Segment Open
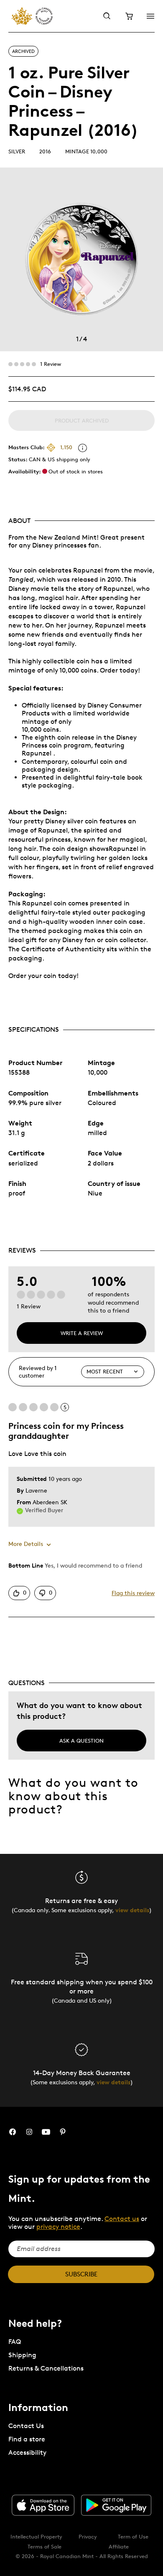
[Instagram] (29, 2132)
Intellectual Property (36, 2536)
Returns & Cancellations (46, 2368)
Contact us (121, 2219)
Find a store (26, 2439)
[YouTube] (46, 2132)
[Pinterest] (63, 2132)
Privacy (88, 2536)
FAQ (14, 2342)
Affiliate (119, 2546)
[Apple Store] (43, 2505)
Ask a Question (81, 1740)
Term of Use (133, 2536)
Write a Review (82, 1333)
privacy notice (58, 2227)
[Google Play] (116, 2505)
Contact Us (26, 2426)
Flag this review (133, 1592)
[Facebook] (12, 2132)
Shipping (22, 2355)
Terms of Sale (44, 2546)
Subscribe (81, 2274)
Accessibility (27, 2452)
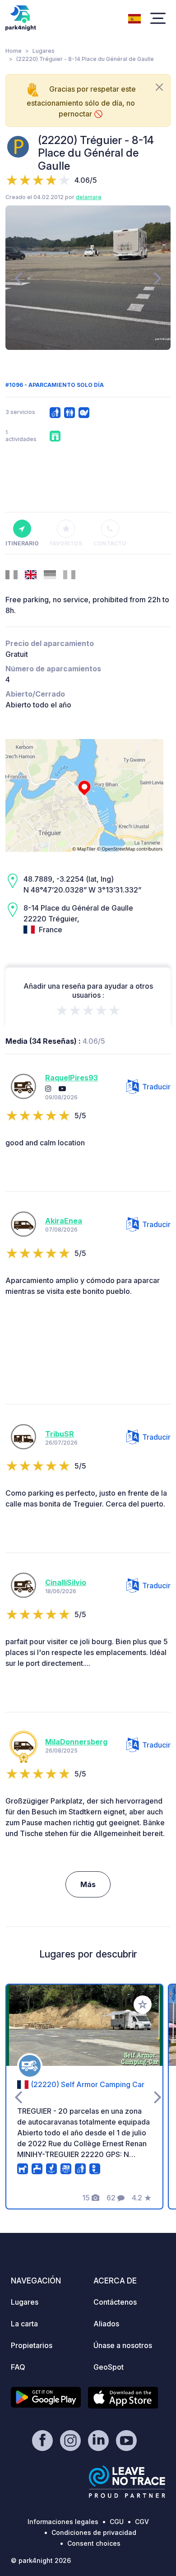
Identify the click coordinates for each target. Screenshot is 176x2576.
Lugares (43, 50)
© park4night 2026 (41, 2560)
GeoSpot (108, 2366)
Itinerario (22, 543)
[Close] (159, 87)
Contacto (109, 543)
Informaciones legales (63, 2521)
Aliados (106, 2323)
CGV (142, 2521)
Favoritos (66, 543)
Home (13, 50)
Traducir (156, 1086)
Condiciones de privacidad (93, 2532)
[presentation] (18, 277)
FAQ (18, 2366)
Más (88, 1884)
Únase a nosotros (122, 2345)
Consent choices (93, 2543)
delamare (89, 197)
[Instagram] (48, 1088)
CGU (117, 2521)
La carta (24, 2323)
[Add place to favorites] (143, 2004)
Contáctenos (115, 2301)
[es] (134, 18)
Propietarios (31, 2345)
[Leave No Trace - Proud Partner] (127, 2481)
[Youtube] (62, 1088)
Segment Closed
ABOUT THIS TASK: The lines wanted are those from the one holding "Favoritos (66, 543)" through the final line of the listing; print them exactly.

RESULT:
Favoritos (66, 543)
Home (13, 50)
Traducir (156, 1086)
Condiciones de privacidad (93, 2532)
[presentation] (18, 277)
FAQ (18, 2366)
Más (88, 1884)
Únase a nosotros (122, 2345)
Consent choices (93, 2543)
delamare (89, 197)
[Instagram] (48, 1088)
CGU (117, 2521)
La carta (24, 2323)
[Add place to favorites] (143, 2004)
Contáctenos (115, 2301)
[es] (134, 18)
Propietarios (31, 2345)
[Leave No Trace - Proud Partner] (127, 2481)
[Youtube] (62, 1088)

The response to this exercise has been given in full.